Limits on support scope and commitments: An analysis of the public documents of Penn's computing organizations
November 1, 1995
The Task Force to Restructure Computing Services across Penn commissioned
an analysis of service inventories and other public documents of Penn's
computing organizations. The intent was to learn how these organizations
delimit support scope and commitments. The "General Observations" section
is reported here.
1. Resume language effect
In many documents, units describe their roles and activities in language that makes them appear busy and valuable (naturally). They imply wide capability and even competence across each unit's scope. They often don't differentiate between what they do well and what they do less well; this creates expectations in the reader/user that may not be fulfilled.
2. Follow-up to the death
Most units that set limits do so mainly by setting expectations about the kinds of requests accepted. The strong implication is often left that for accepted requests, commitment of time and effort needed to reach customer satisfaction is unlimited. [This may be a definition of good service from the customer point of view.]
3. Between the stools
Some units show the interfaces between the services they offer and those of other organizations; more could be done here.
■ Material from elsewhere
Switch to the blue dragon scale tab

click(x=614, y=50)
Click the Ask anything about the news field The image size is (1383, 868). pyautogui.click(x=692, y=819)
But there's almost no guidance on what to do if the customer's need doesn't fall within some unit's scope. [For example, help with Adobe tools like Photoshop is limited to a vendor phone number in a Penn Printout article]
There was wide variation in the degree of detail given about "support" and "supported products." Those units that spelled out software versions included and/or specified levels of support did a better job of setting expectations and conveying competence.
Note that these observations and the notes below come from an assort-
ment of sources that vary in purpose and completeness from unit to
unit. Some omissions may be corrected in additional sources.